As expected, 0bama has nominated one of his narcissist “enablers”, the Republican Chuck Hagel, as Secretary of Defense.
Hagel, while a Vietnam veteran, is not exactly known as a bright light on the defense firnament, and cleaves to some truly dangerous foreign policy notions, notably his softness concerning Iran in particular and islamofascism in general. That in itself should have Americans worried.
A number of Jewish organizations have raised concerns about Hagel being a cold fish about Israel at best, and harboring antisemitic prejudices at worst.In response, some of the usual D party ‘court Jews’ have started spinning that what appears black is really white, while a number of the usual suspects have been claiming the usual canard that ‘Jewish voters do not care about US interests, but only about Israel’. More about this in a moment.
But it is actually peculiar that 0bama would support a candidate with so much ballast unless he stood for what 0bama himself stands for.

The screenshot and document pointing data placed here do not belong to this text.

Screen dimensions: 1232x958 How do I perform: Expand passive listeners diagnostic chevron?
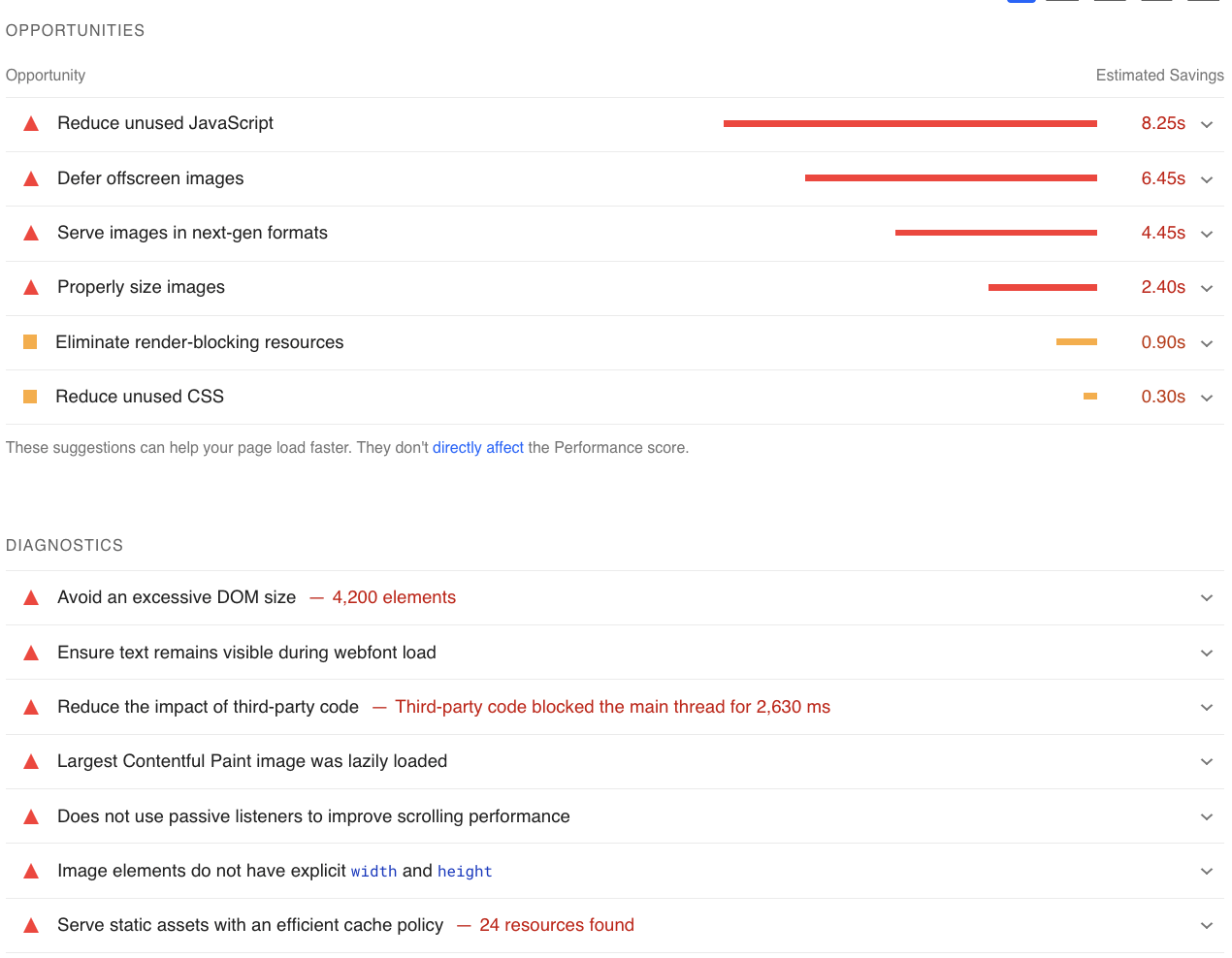1207,816
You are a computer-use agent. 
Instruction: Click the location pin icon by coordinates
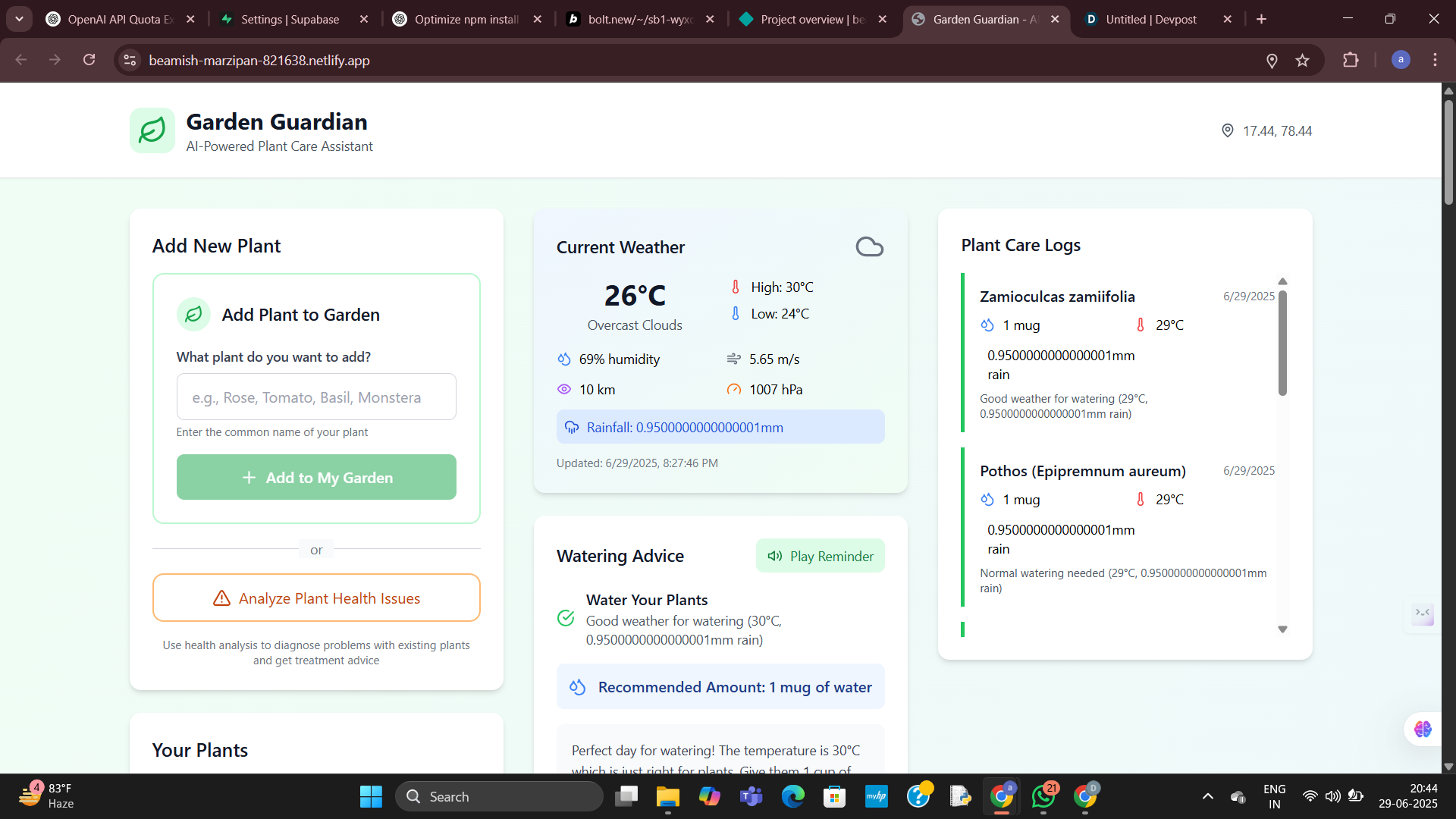(x=1227, y=130)
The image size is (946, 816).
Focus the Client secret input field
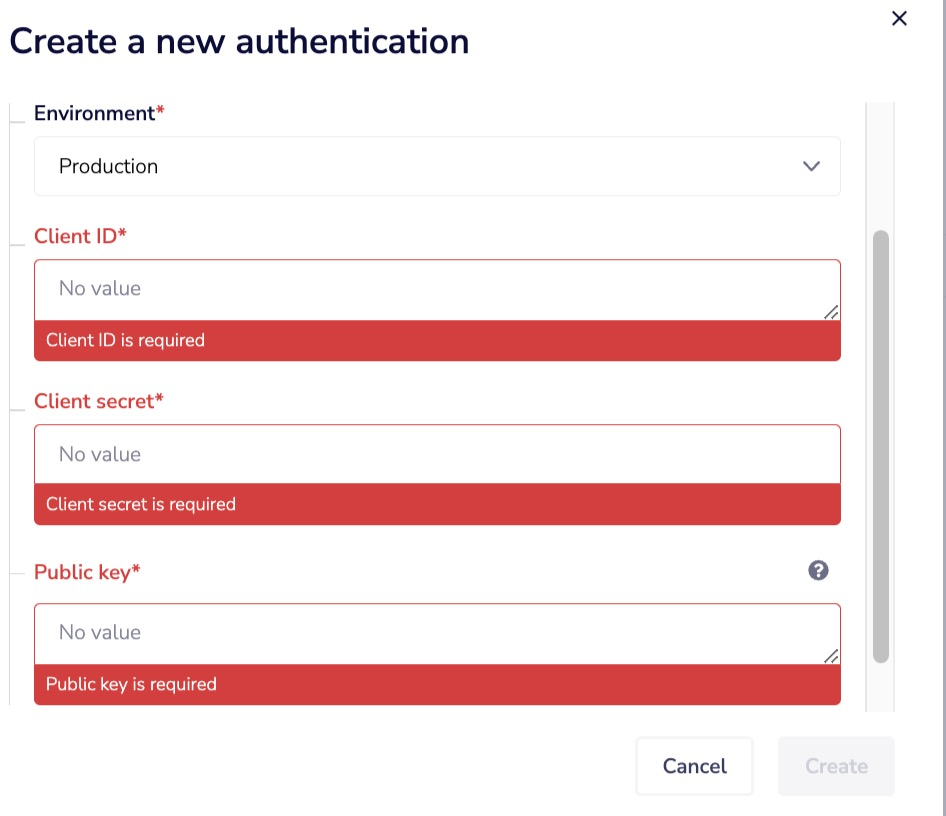point(437,455)
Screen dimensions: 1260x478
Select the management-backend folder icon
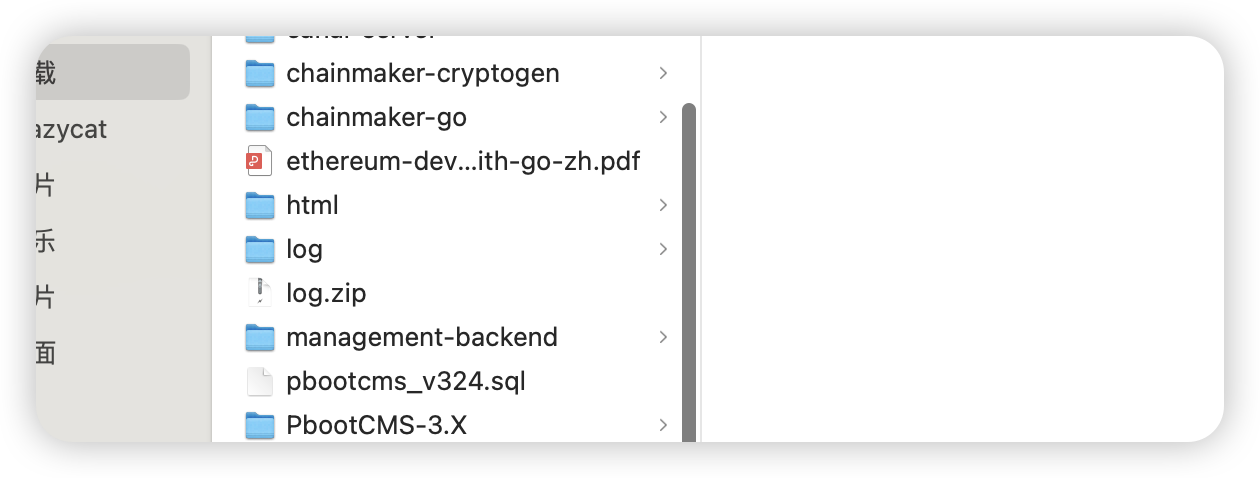click(x=260, y=337)
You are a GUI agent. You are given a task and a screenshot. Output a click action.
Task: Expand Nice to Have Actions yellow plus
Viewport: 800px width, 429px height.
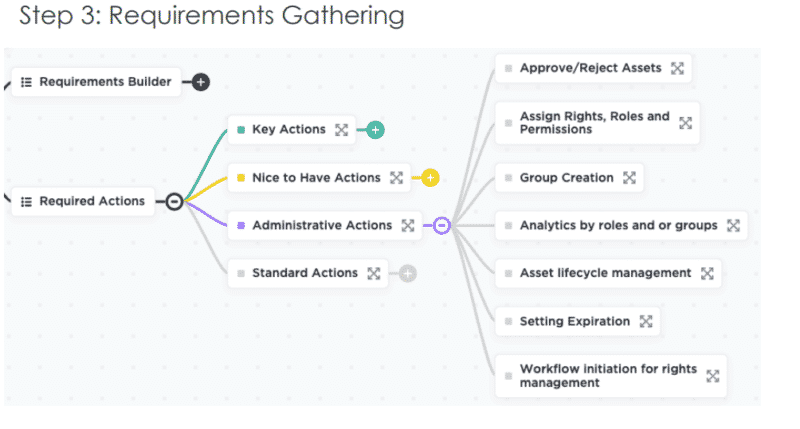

This becomes even more intriguing once you consider that Hagel has major baggage from a left-lib point of view as well: not only has he made a number of statements about homosexuality that would immediately get you ostracized in such circles, but he was actually instrumental in scuttling US adoption of the Kyoto protocol — which is the lib-left equivalent of not only having slaughtered a sacred cow but having first cooked it alive in its mother’s milk.
Back to the voting canard. I will shock you by saying the truth is not as bad: it is worse. And in fact, there is nothing Jewish about it. Allow me to explain.
Half a lifetime’s experience in a stereotypical New Class profession, and interaction with a great many Jewish (and non-Jewish) academics, lawyers, government bureaucrats, people in the “helping” professions, and journoscribblers has convinced me of one thing: members of the New Class tend to vote the short-term interest of the New Class, regardless of whether they are nominally Jewish, Episcopalian, or Buddhist. If you are a govenment bureaucrat, you are likely to vote for the party that stands for an ever bigger and more bloated government — even if this in the long run will bankrupt everybody including you. If you are a university professor or administrator, you will tend to vote not only for those promising more goverment funding of higher education and research but also for an administration that encourages everybody to go to college whether they belong there or not and whether there is any demand for more degrees in precious snowflake studies. (There is still robust demand in the STEM fields but, as they demand not only IQs well above average but actual work that increasingly fewer “native” students are willing to put in, their benches are increasingly populated by first-generation immigrants.
And if you are a tort lawyer or regulatory compliance officer: need I say more? Or somebody who makes their living off “bilingual education”?
From that perspective, the only thing “typically Jewish” about that voting pattern flows from the fact that a disproportionately high percentage of American Jews works in typical “New Class” professions. Many members of the New Class tend to project their own class desires and sensibilities onto others to such a degree that they may indeed believe that policies that further their narrow sectorial interests and prestige are actually in the best interests of the country. Others simply suffer from such a collective superiority complex that they believe they, as a class, are ipso facto entitled to substitute their superior wisdom as the ‘educated elite’ (in fact, more a credentialed gentry) for individual policy preferences of the rest of us. Yet others, the more cynical ones, may actually realize they are killing off the host in the long term, but persist anyway as they perceive the system to be in pre-collapse mode. (I was told this is a well-known phenomenon in game theory that people in such situations ‘catch what they can while they can’.)
The gods of the copybook headings, however, eventually request their due, if not sooner then later. That which cannot go on forever, won’t.